This is not an ordinary banana cake, but a DOUBLE CHOCOLATE banana cake (sorry, cannot contain my excitement!) Soft, moist, tender, chocolatey and incredibly delicious, this is the kind of cake I want to have everyday!

Step-by-step photos can be found on my blog here!


  • 115 grams unsalted butter, melted (1/2 cup)
  • 3 large very ripe bananas, peeled and mashed
  • 145 grams light/dark brown sugar (3/4 cup)
  • 1 large egg, at room temperature
  • 1 teaspoon vanilla
  • 125 grams all-purpose flour (1 cup)
  • 60 grams Dutch-process cocoa powder (1/2 cup) (I used Varlhona)
  • 1 teaspoon baking soda
  • ¼ teaspoon table salt
  • 100 grams chocolate chips / chunks (1/2 cup)


  1. Preheat oven to 175C / 350F. Grease a 7-inch round tin or a 1-litre loaf pan (8×4-inch).
  2. Whisk melted butter and bananas together with a wire whisk. Whisk in sugar, egg and vanilla.
  3. Sift in flour, cocoa powder, baking soda and salt. Use a large spoon or rubber spatula and fold until no dry ingredients remained.
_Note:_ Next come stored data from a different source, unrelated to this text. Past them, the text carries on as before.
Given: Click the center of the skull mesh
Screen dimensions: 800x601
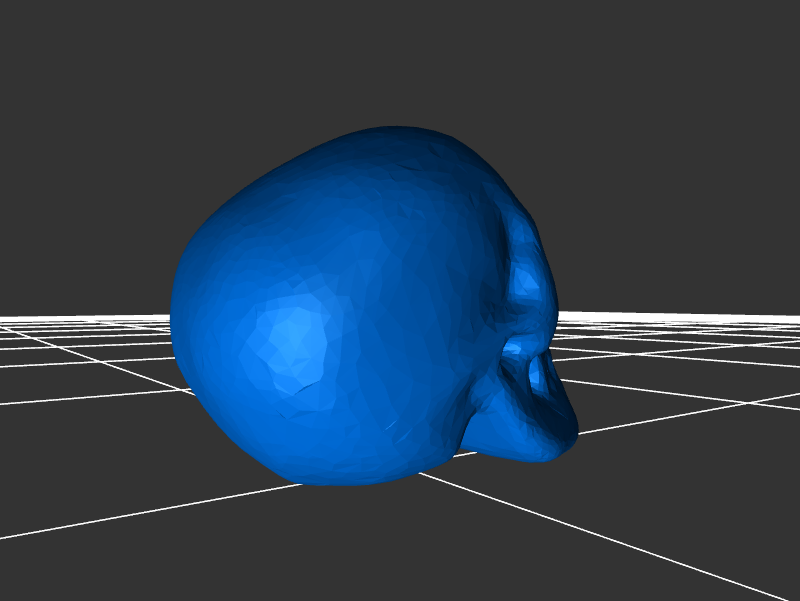Looking at the screenshot, I should (370, 310).
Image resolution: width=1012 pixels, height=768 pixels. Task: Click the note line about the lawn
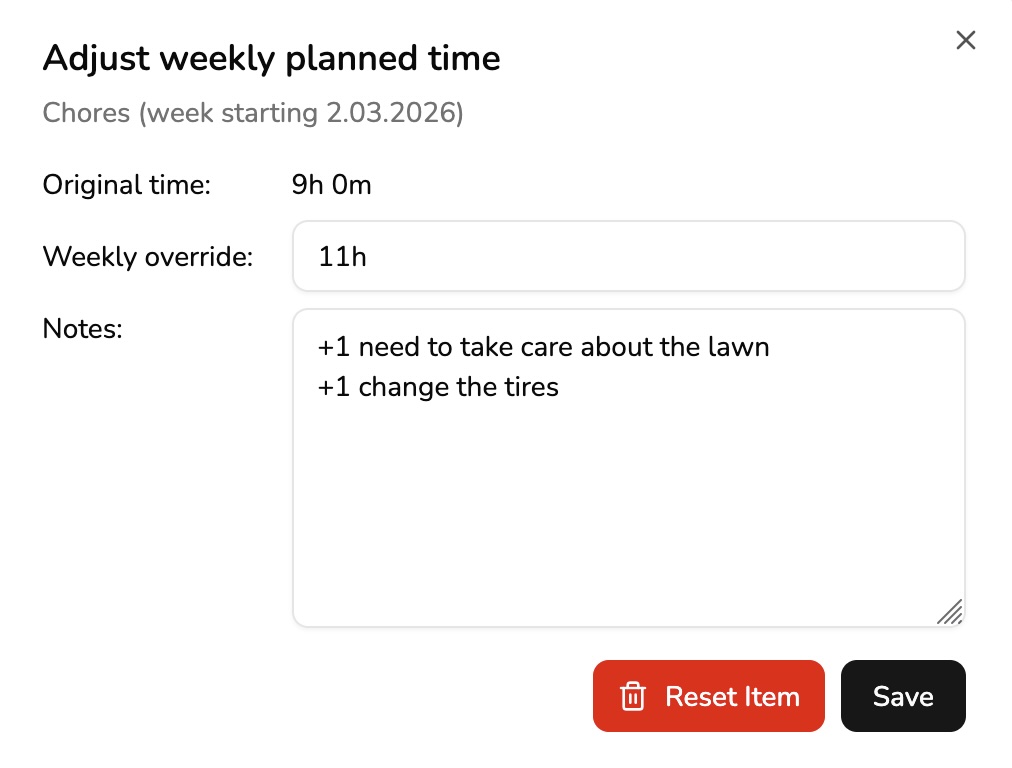tap(543, 347)
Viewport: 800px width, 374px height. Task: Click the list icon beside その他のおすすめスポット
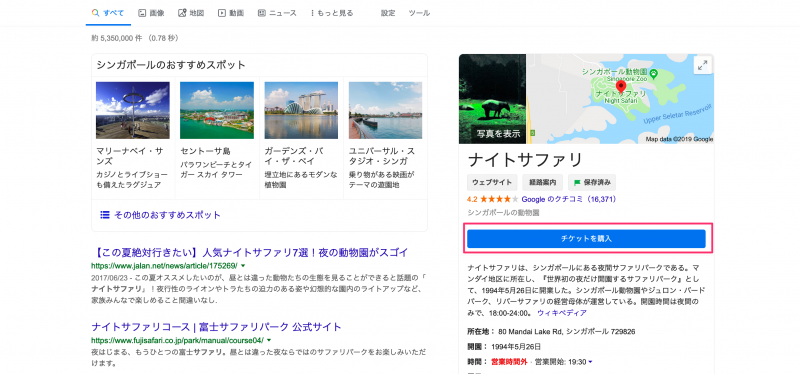[x=105, y=215]
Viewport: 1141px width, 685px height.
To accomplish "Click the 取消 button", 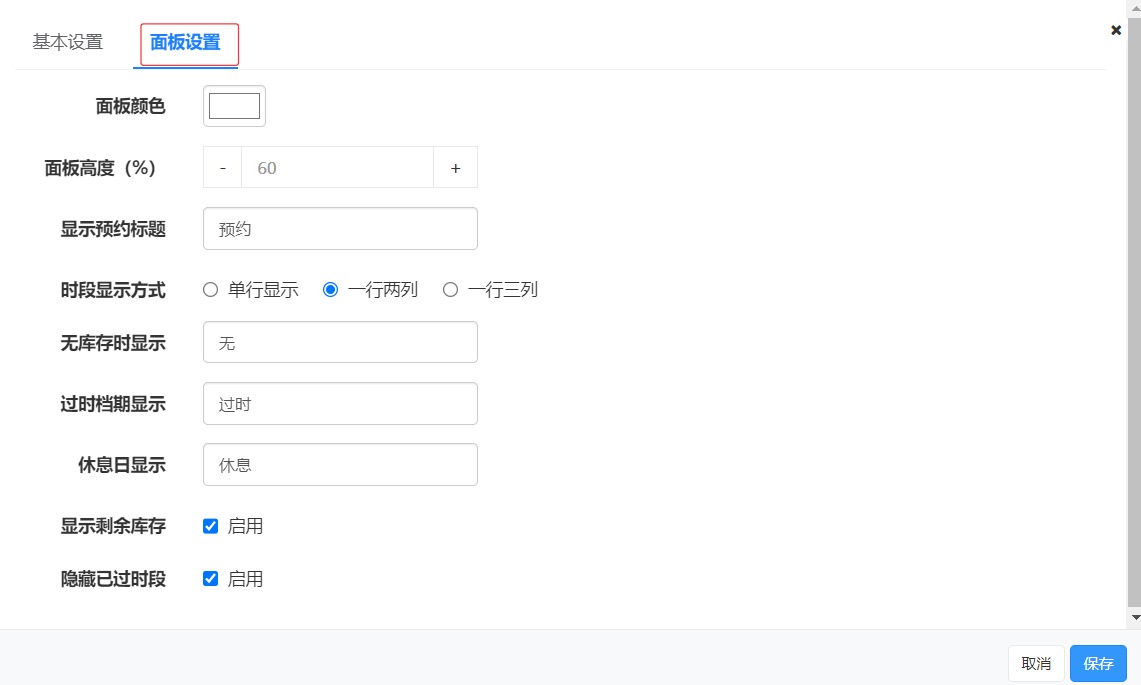I will (1036, 663).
Do not overmix! Stir in the chocolate chips/chunks.
  4. Scrape batter into prepared tin and bake for 50 to 60 minutes until the skewer inserted into the center of the cake comes out clean with only melted chocolate stains.
  5. Cool for 15 minutes then turn the cake out onto a wire rack to cool. Serve warm or at room temperature.